## What you have to do
Which lines run from the one containing "This screenshot has width=600, height=405." to the end of the listing? Copy them out exactly, leaving out the rest.
* * * * *
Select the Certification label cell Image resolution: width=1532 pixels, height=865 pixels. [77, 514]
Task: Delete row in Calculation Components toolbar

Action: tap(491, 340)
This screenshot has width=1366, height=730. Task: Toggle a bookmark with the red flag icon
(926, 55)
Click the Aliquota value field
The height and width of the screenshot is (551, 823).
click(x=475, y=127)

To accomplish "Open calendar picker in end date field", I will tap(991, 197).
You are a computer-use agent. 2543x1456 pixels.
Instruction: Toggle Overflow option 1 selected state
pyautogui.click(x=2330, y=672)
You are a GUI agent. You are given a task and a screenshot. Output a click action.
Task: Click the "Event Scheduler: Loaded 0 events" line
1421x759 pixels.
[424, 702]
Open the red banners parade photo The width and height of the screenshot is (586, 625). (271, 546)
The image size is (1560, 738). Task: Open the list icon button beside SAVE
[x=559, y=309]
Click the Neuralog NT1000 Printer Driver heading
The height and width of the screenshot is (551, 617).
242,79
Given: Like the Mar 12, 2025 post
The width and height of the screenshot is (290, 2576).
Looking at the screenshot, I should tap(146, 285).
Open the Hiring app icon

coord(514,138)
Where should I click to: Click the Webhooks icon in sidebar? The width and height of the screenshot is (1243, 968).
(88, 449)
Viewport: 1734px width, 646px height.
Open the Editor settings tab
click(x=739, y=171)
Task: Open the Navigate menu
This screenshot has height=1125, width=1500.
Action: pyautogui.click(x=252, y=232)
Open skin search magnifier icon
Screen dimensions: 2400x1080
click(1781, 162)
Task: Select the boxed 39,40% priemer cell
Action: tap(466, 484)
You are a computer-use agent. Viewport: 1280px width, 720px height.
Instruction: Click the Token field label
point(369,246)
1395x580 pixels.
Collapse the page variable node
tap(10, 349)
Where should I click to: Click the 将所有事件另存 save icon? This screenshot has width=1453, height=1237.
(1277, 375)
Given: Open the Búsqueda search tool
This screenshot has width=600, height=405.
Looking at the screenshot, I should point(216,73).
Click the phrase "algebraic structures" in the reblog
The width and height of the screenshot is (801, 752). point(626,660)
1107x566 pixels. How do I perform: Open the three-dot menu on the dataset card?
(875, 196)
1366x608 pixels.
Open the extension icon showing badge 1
* * * * *
## Output for this task
This screenshot has width=600, height=405.
Looking at the screenshot, I should point(216,73).
Click the phrase "algebraic structures" in the reblog
The width and height of the screenshot is (801, 752). point(626,660)
1107x566 pixels. How do I perform: Open the three-dot menu on the dataset card?
(875, 196)
1366x608 pixels.
Open the extension icon showing badge 1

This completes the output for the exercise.